Task description:
Copy exactly the stretch of lines from the one holding "Given: Click the" through the last line of the data below, inclusive. Leave out pictures.

+--

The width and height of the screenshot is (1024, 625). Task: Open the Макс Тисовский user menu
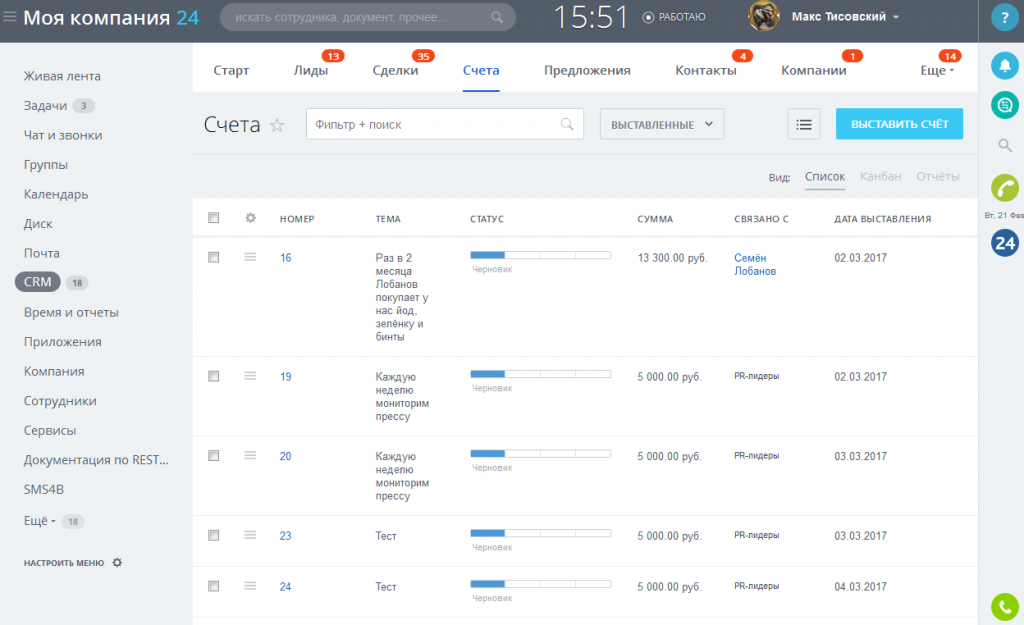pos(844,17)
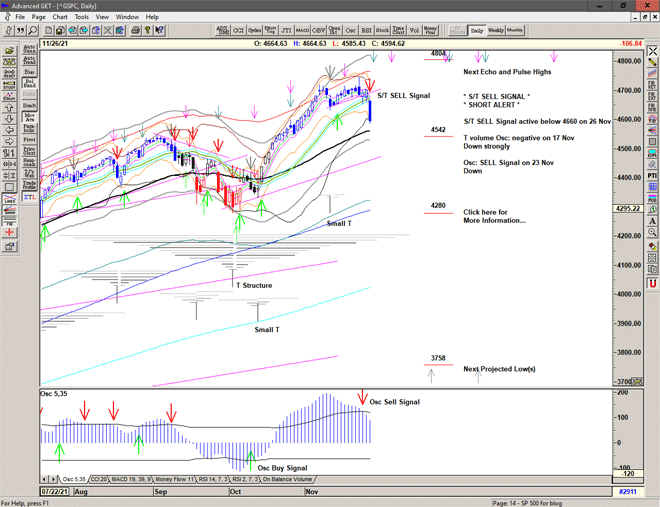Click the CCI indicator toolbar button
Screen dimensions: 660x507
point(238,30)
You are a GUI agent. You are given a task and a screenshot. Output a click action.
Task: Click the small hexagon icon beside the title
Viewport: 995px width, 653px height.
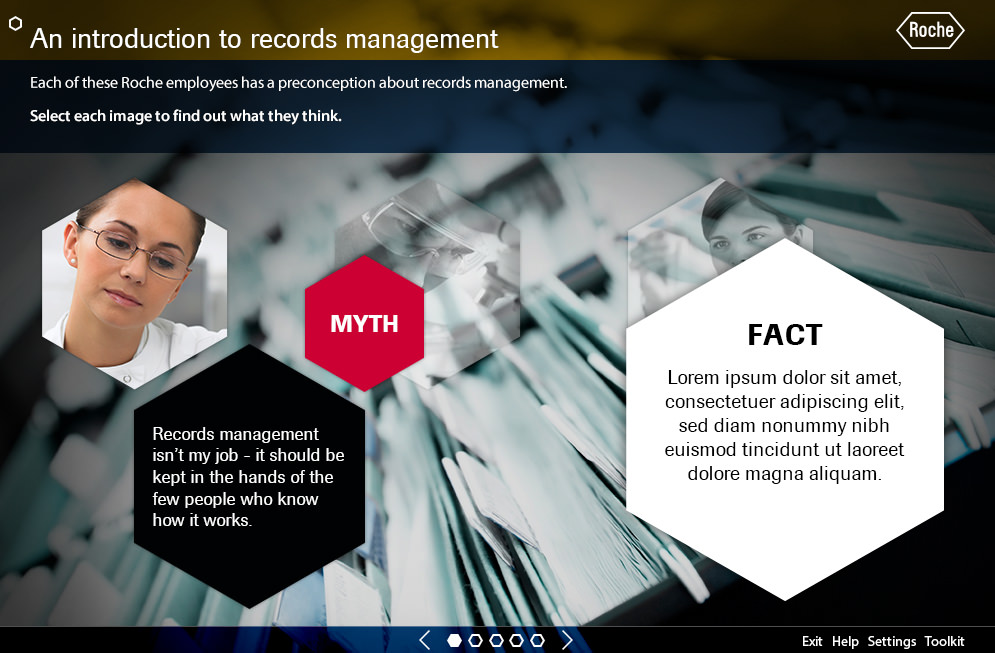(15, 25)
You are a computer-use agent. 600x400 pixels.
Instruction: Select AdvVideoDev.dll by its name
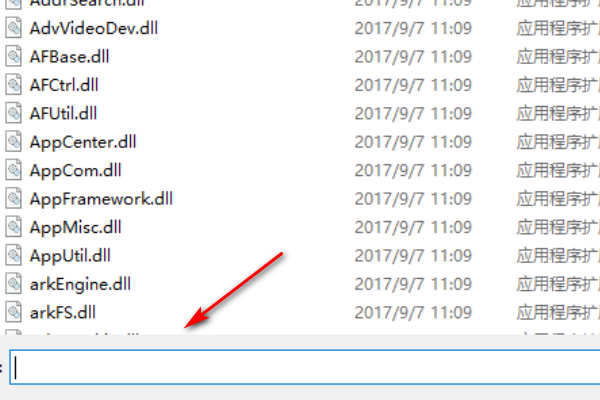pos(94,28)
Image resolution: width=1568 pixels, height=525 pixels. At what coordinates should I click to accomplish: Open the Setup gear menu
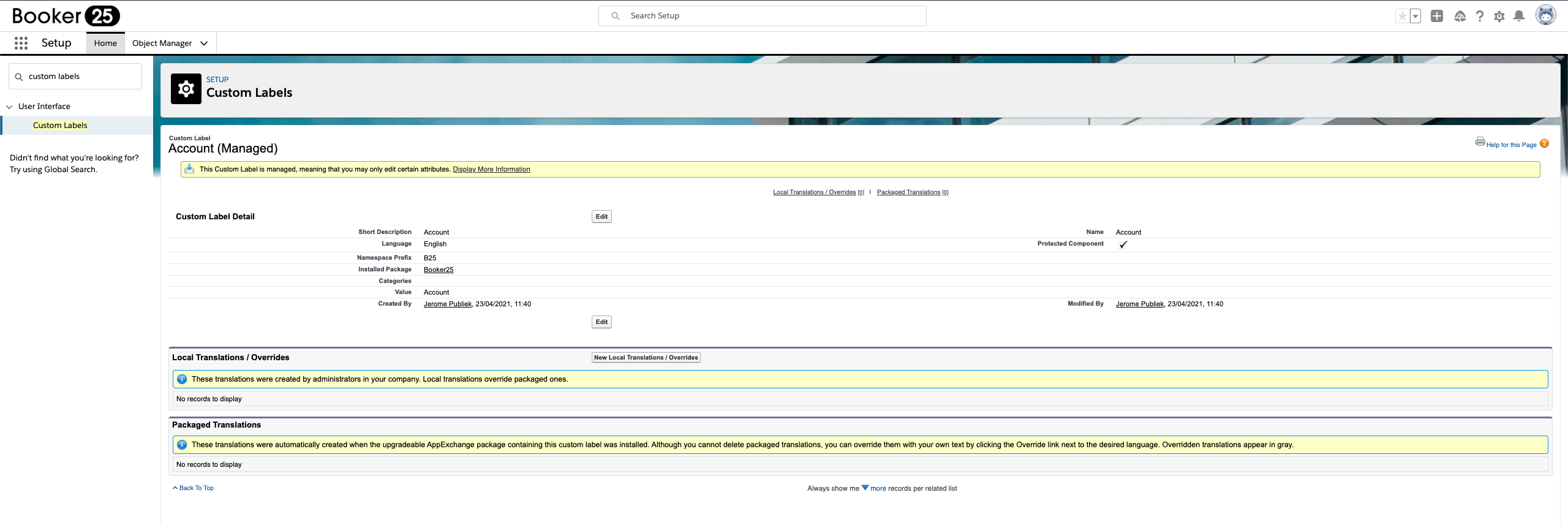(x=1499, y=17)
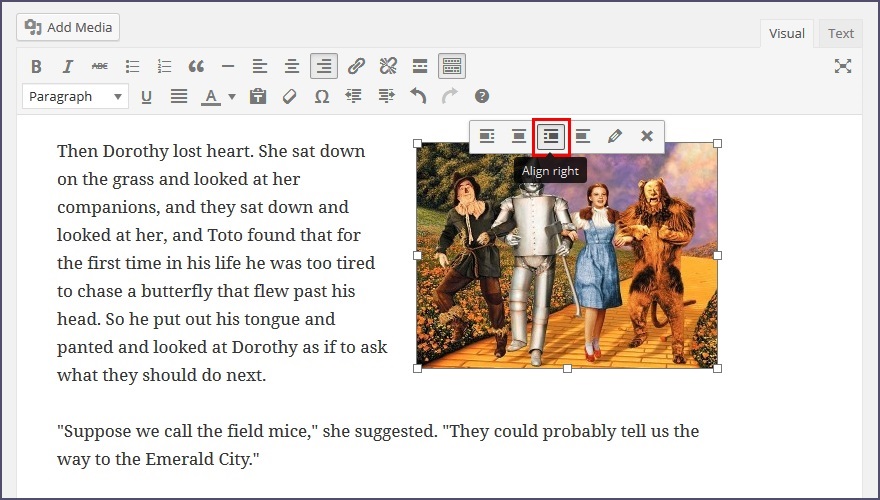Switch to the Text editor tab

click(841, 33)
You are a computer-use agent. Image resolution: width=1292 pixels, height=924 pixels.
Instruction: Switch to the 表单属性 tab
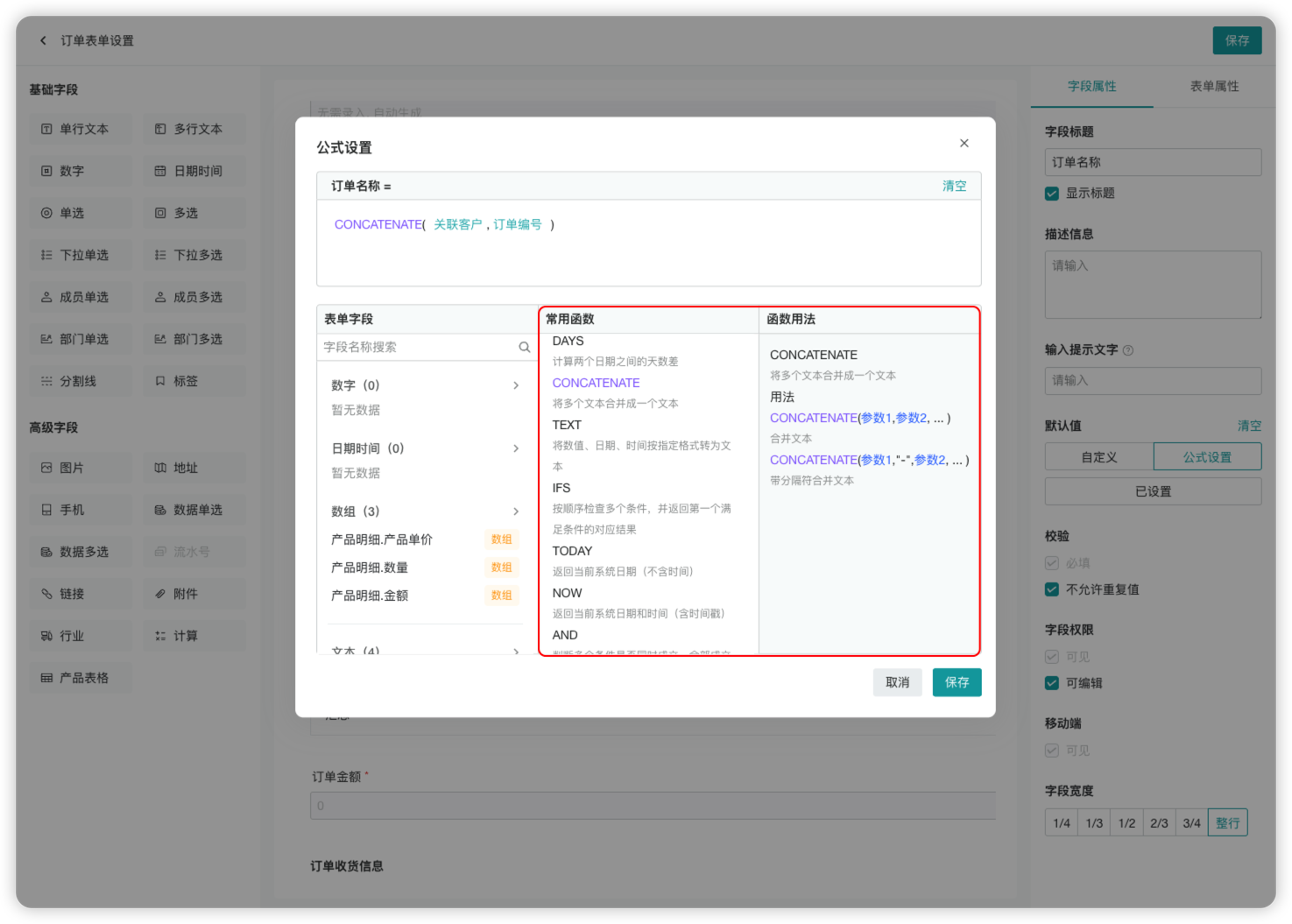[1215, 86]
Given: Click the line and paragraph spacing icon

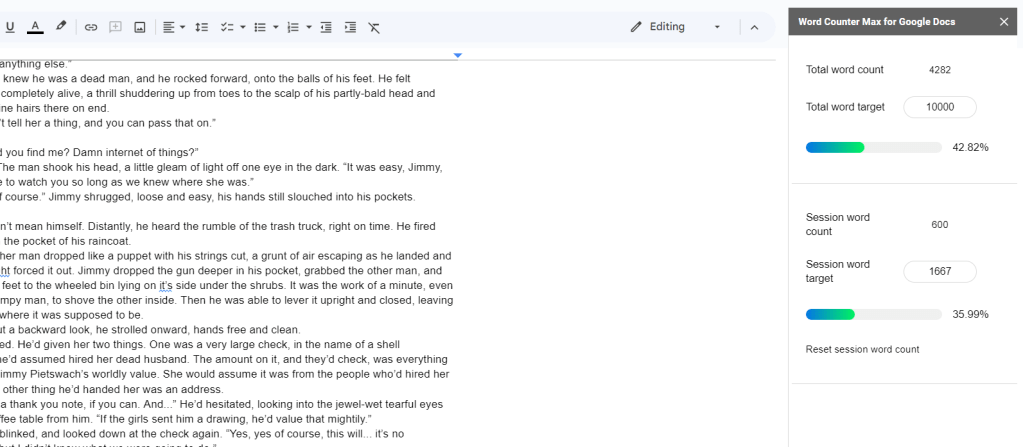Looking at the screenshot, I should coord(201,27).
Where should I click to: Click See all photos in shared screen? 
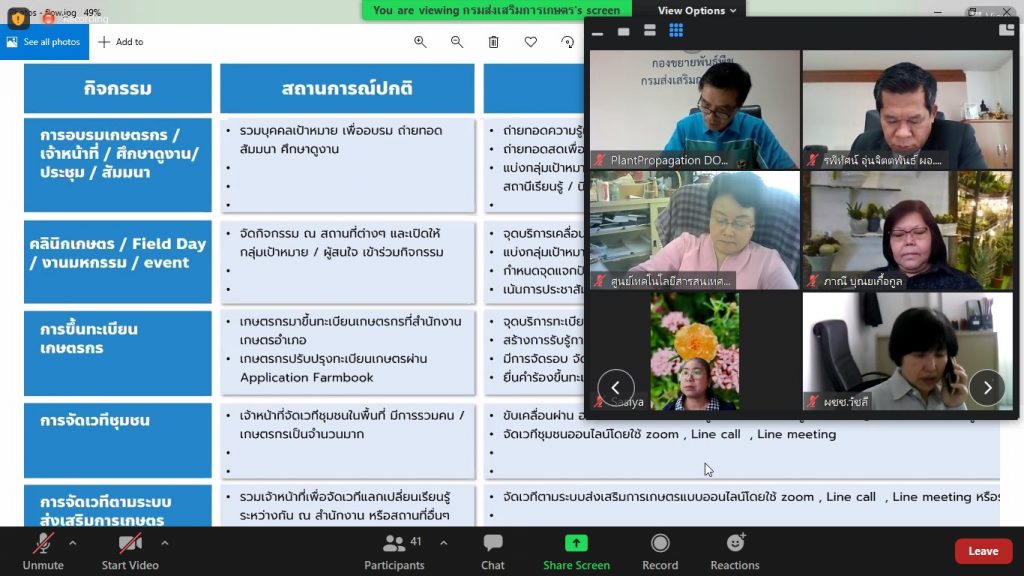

+--

Completed task:
Given: Click the line and paragraph spacing icon

Looking at the screenshot, I should coord(201,27).
Where should I click to: Click See all photos in shared screen? 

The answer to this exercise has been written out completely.